Surrogates

Sunday night Gingernut and one of our teammates daughters had their first dance recital. It was spectacularly wonderful. Gingernut radiantly beamed as she performed the moves she had spent months rehearsing. I was filled with emotion and pride as I watched her every move across the brightly lit stage.

It is things like dance recitals and soccer games that make you miss having family around. I saw grandparents and aunts and uncles and cousins…all for the other dancers. As we stood in line outside the auditorium, waiting to run like we were in Pamplona about to be trampled by bulls all in efforts to get good seats, I saw one-by-one different people from our community arrive to see two little girls dance.

And I was overwhelmed. These weren’t just teammates and friends but my community – my extended family.

I just read an article on The Gospel Coalition that addressed the number one why missionaries leave the field. In a nutshell, it’s the people they work with – their team.

(Data excerpts)
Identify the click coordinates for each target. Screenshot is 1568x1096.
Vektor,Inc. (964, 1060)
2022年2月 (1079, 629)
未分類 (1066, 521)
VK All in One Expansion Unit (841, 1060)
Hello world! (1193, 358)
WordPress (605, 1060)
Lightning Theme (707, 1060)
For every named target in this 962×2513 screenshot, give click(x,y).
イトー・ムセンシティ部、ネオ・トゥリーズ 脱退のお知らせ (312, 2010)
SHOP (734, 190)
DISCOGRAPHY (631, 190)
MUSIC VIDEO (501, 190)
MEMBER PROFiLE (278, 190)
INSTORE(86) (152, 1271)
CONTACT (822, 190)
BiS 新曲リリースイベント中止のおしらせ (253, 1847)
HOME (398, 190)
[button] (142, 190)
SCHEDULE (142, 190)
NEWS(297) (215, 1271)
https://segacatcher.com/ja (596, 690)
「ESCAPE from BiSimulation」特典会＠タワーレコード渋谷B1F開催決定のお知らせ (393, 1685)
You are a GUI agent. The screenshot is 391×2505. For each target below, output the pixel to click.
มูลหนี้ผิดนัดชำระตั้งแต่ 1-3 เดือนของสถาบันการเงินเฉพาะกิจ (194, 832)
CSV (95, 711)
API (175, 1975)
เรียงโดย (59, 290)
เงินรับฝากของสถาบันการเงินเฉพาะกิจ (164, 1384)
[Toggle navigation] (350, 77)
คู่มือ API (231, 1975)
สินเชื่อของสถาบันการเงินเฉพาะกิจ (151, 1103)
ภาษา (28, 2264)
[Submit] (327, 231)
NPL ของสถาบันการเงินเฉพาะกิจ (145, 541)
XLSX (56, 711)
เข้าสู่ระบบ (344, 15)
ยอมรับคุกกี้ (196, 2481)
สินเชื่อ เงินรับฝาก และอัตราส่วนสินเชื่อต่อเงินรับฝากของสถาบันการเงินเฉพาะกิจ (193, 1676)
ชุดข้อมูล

● Action item:
Decide whether each statement agrees with the post about the dance recital. For each, answer yes or no and quote the words of the post that decide it. (a) The recital took place on a Sunday night. (b) The grandparents, aunts, uncles and cousins the writer saw had come for Gingernut. (c) The article the writer mentions says that missionaries leave the field mainly because of their team. The entries are not needed for this work.

● Written response:
(a) Yes: "Sunday night Gingernut and one of our teammates daughters had their first dance recital."
(b) No: "I saw grandparents and aunts and uncles and cousins…all for the other dancers."
(c) Yes: "In a nutshell, it’s the people they work with – their team."